Prediction of optimal cardiac resynchronization by vectors extracted from electrograms in dyssynchronous canine hearts

• Published in: Journal of cardiovascular electrophysiology Vol. 28; no. 8; pp. 944 - 951
• Main Authors: Engels, Elien B., Strik, Marc, Middendorp, Lars B., Kuiper, Marion, Vernooy, Kevin, Prinzen, Frits W.
• Format: Journal Article
• Language: English
• Published: United States Wiley Subscription Services, Inc 01.08.2017
• Subjects: Animals; Bundle-Branch Block - physiopathology; Bundle-Branch Block - therapy; Bundling; Cardiac arrhythmia; cardiac resynchronization therapy; Cardiac Resynchronization Therapy - methods; Dogs; Electrocardiography; electrogram; Electrophysiologic Techniques, Cardiac - methods; electrophysiology; Female; Forecasting; Heart; Heart diseases; Heart Rate - physiology; left bundle branch block; Male; Myocardial infarction; Optimization; vector; electrogram; vector; left bundle branch block; electrophysiology; cardiac resynchronization therapy
• ISSN: 1045-3873; 1540-8167
• DOI: 10.1111/jce.13241

Introduction Proper optimization of atrioventricular (AV) and interventricular (VV) intervals can improve the response to cardiac resynchronization therapy (CRT).

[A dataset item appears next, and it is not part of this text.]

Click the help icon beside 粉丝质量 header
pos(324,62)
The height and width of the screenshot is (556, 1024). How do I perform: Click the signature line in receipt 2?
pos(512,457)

It has been demonstrated that the area of the QRS complex (QRSarea) extracted from the vectorcardiogram can be used as a predictor of optimal CRT‐device settings. We explored the possibility of extracting vectors from the electrograms (EGMs) obtained from pacing electrodes and of using these EGM‐based vectors (EGMVs) to individually optimize acute hemodynamic CRT response. Methods and results Biventricular pacing was performed in 13 dogs with left bundle branch block (LBBB) of which five also had myocardial infarction (MI), using 100 randomized AV‐ and VV‐settings. Settings providing an acute increase in LV dP/dtmax ≥ 90% of the highest achieved value were defined as optimal. The prediction capability of QRSarea derived from the EGMV (EGMV‐QRSarea) was compared with that of QRS duration. EGMV‐QRSarea strongly correlated to the change in LV dP/dtmax (R = −0.73 ± 0.19 [LBBB] and −0.66 ± 0.14 [LBBB + MI]), while QRS duration was more poorly related to LV dP/dtmax changes (R = −0.33 ± 0.25 [LBBB] and −0.47 ± 0.39 [LBBB + MI]). This resulted in a better prediction of optimal CRT‐device settings by EGMV‐QRSarea than by QRS duration (LBBB: AUC = 0.89 [0.86–0.93] vs. 0.76 [0.69–0.83], P < 0.01; LBBB + MI: AUC = 0.91 [0.84–0.99] vs. 0.82 [0.59–1.00], P = 0.20, respectively). Conclusion In canine hearts with chronic LBBB with or without MI, the EGMV‐QRSarea predicts acute hemodynamic CRT response and identifies optimal AV and VV settings accurately. These data support the potency of EGM‐based vectors as a noninvasive, easy and patient‐tailored tool to optimize CRT‐device settings.